For a time, his enjoyment of these things was clouded. The attitude of the Judge's relatives had stung him, in spite of his consciousness that his efforts alone had procured them any share in the property. He was extremely sensitive to disapproval, to criticism, especially to any reflection on his independence. To feel that some people, perhaps many of his fellow-citizens, thought his relation with the Judge an interested one, that he might be suspected of "making a good thing" out of the Judge's friendship, galled him deeply. He knew that never in his life had he used any indirect means for his own advancement, that he was incapable of using people for his own interest, and he hated to appear what he was not. It was more than the pride of an honest man in keeping his reputation clear of any spot. Laurence cared more than he could admit about public opinion, about his position in the eyes of his fellow-citizens. Their admiration was necessary to him. His ambition could be satisfied only by predominance without any shadow on it, any reproach or sneer.
Professionally he understood how to keep himself safe from anything of that sort. There he stood on solid rock. His reputation for uprightness, for indifference to money, was unquestioned. He began to be considered "eccentric"; no one could predict what cases he would take, what refuse, except that the more unpromising a case appeared, the more apt he was to take it. He made enemies, of course; but this sort of enmity pleased him. He liked to be called "quixotic" and to be accused of "tilting at windmills." In the law he knew perfectly well what he was about.
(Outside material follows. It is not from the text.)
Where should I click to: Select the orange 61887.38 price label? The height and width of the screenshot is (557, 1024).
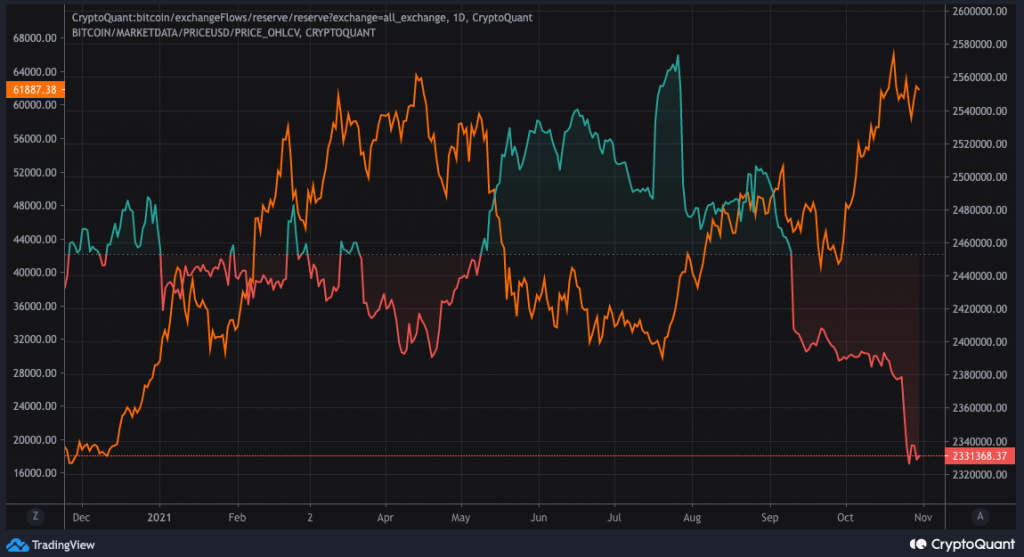coord(35,89)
His law was sound; he worked faithfully and constantly to build up his knowledge. He aspired to the judicial ermine, and a spot upon it would have killed his pride. He would be known as an able and incorruptible judge.
He would not owe his position to politics, either, if he could help it. Judge Baxter had been a busy politician, and had striven to initiate Laurence into the local situation. But Laurence had not been interested; he hated wire-pulling and contests for power. Naturally he belonged to the party that had supported the war and was now all-powerful. But he wanted none of the spoils, at present. His political activity was confined to supporting what he thought good candidates and opposing bad ones; his test being the public welfare. He had identified himself more than he would have thought possible with his town. Its growth and prosperity had become important to him. He wanted the town improved and did not want it plundered, and had made his position clear. It suited him—active, and yet aloof from any vulgar scramble for profit. The enemies made for him by this activity he despised; they could not hurt him, he was too strong. The public esteem that he cared for was increased rather than otherwise by their opposition.